§ **What you are asked to do**:
Pick out and copy each line of the material below that contains the string "width". Case must match.

§ **Items**:
============

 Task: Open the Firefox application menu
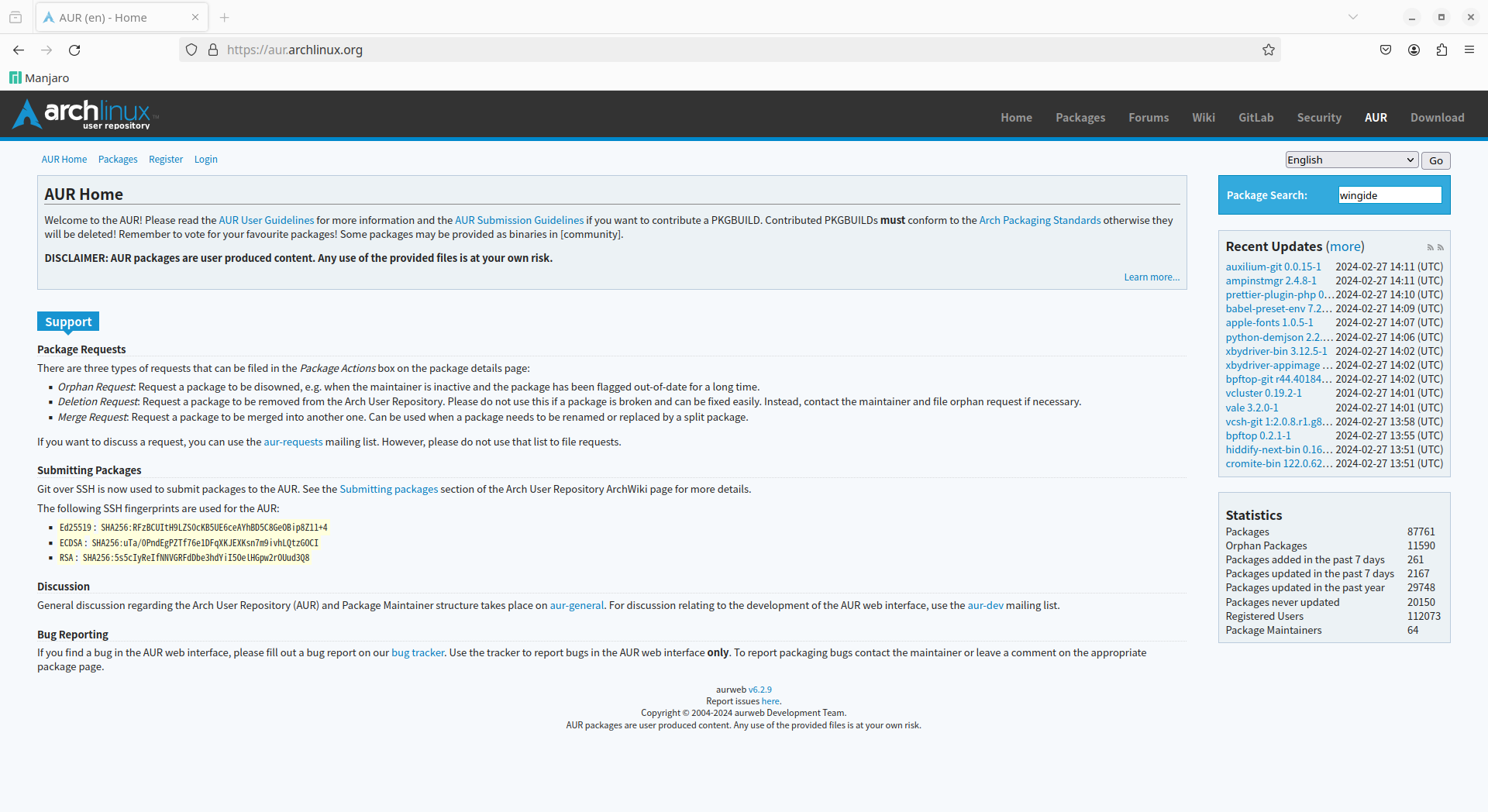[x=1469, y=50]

============

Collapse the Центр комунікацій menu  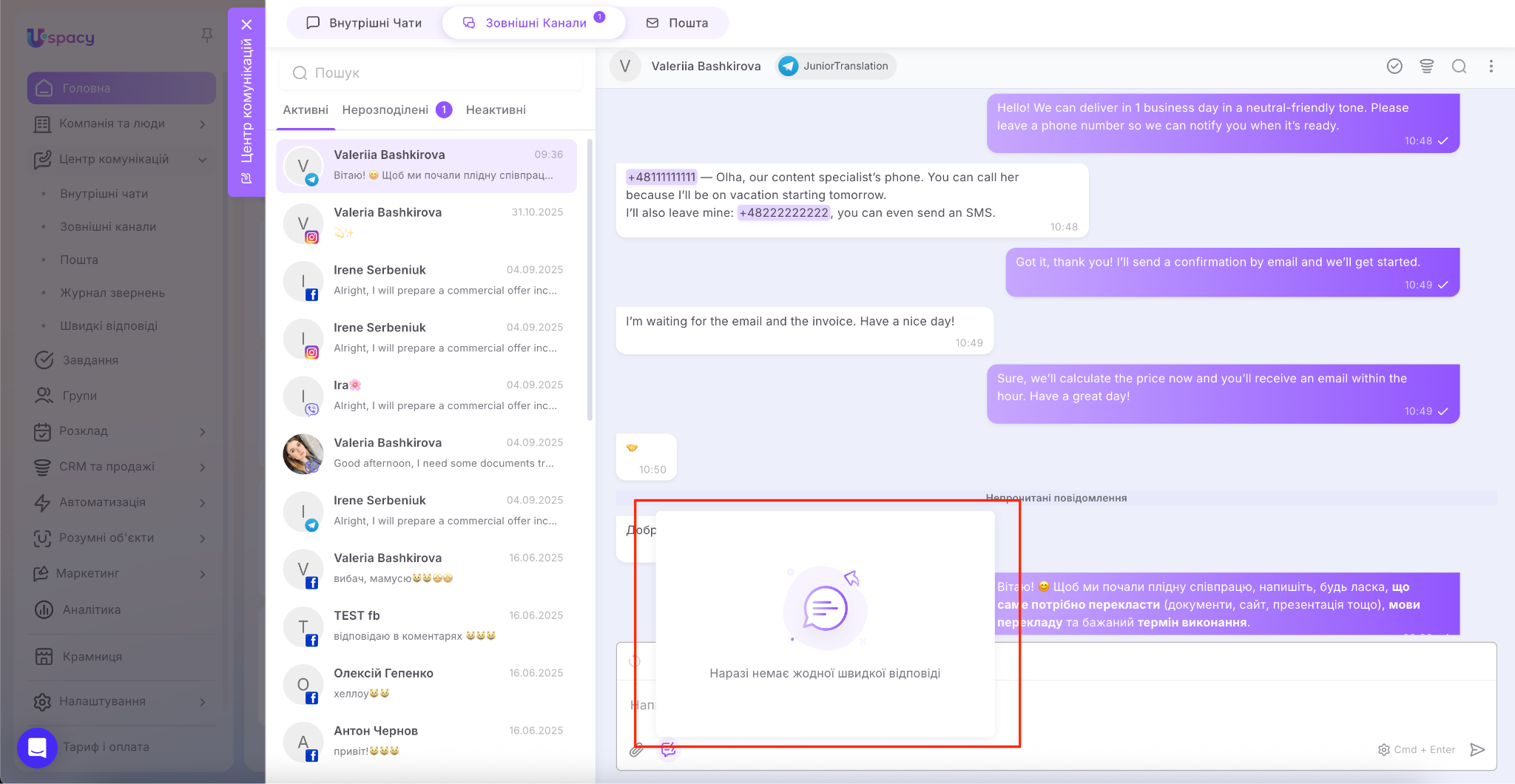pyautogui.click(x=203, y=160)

============

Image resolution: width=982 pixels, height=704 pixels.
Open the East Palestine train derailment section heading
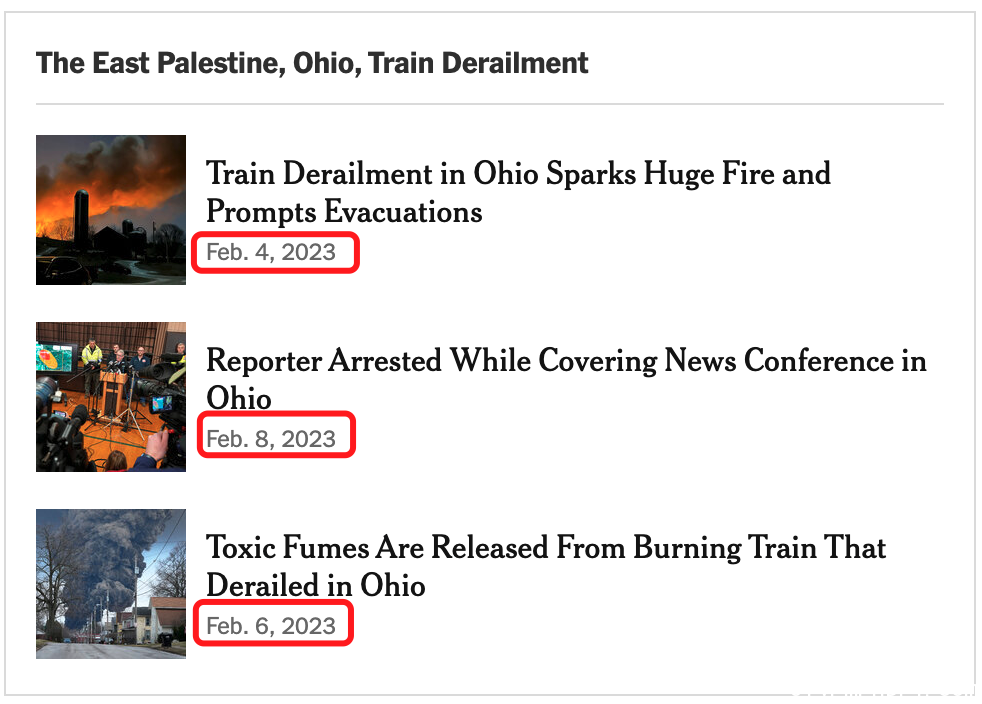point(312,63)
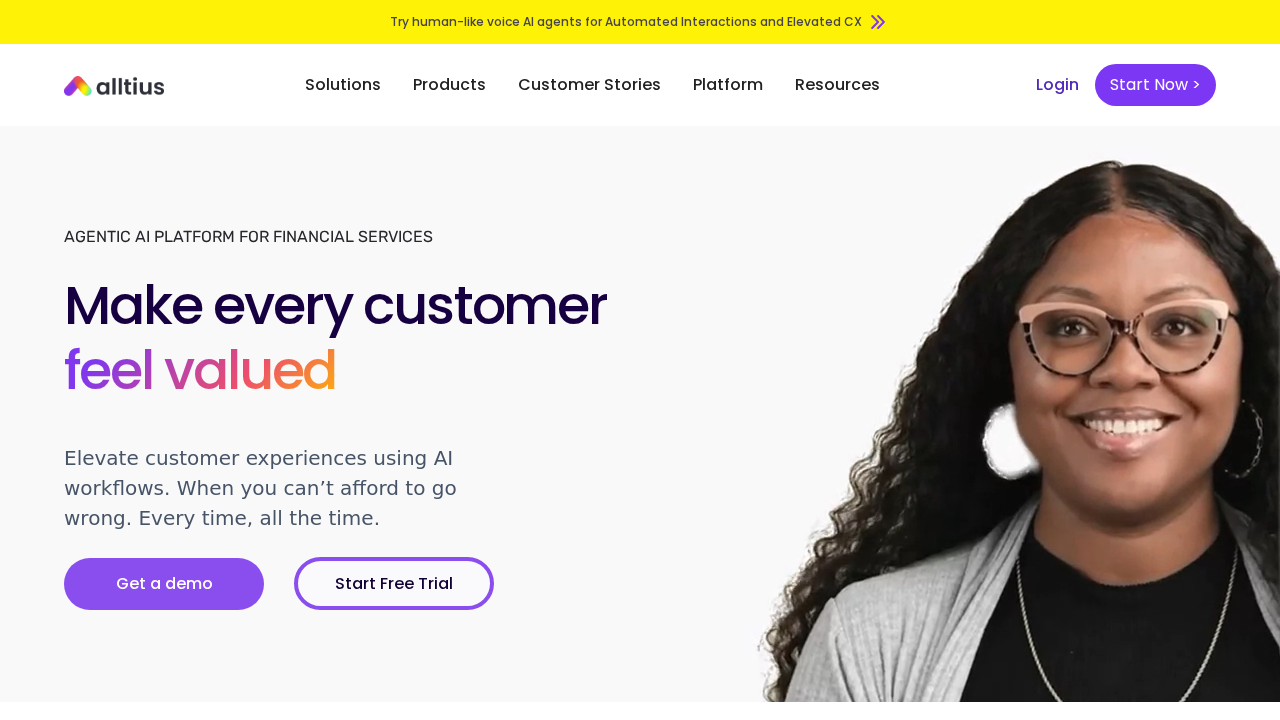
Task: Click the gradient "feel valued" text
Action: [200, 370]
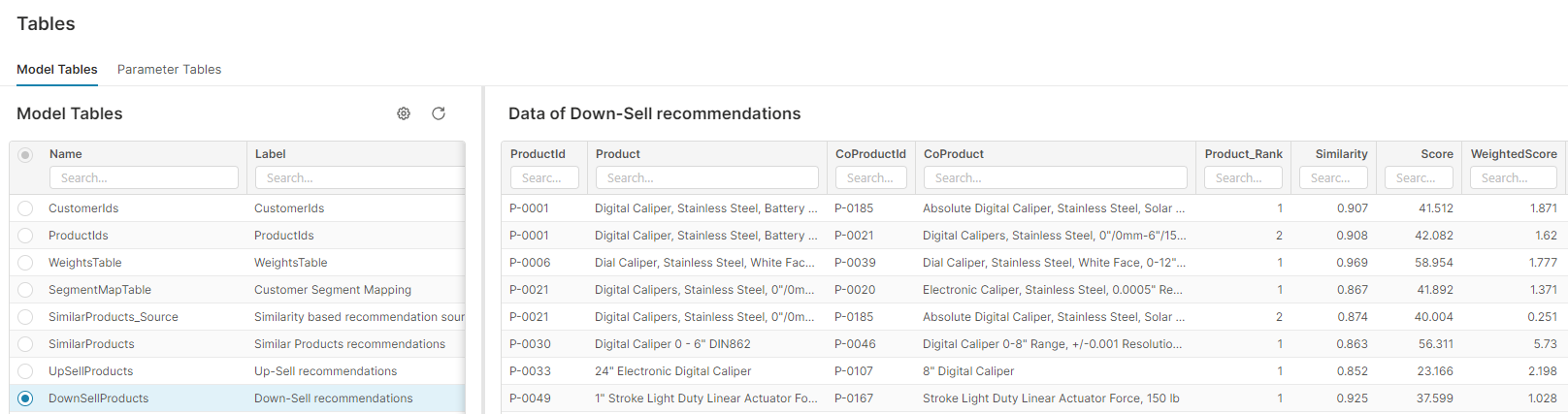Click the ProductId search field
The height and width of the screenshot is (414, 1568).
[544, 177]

============

§ **Right answer**:
Image resolution: width=982 pixels, height=704 pixels.
The height and width of the screenshot is (414, 1568).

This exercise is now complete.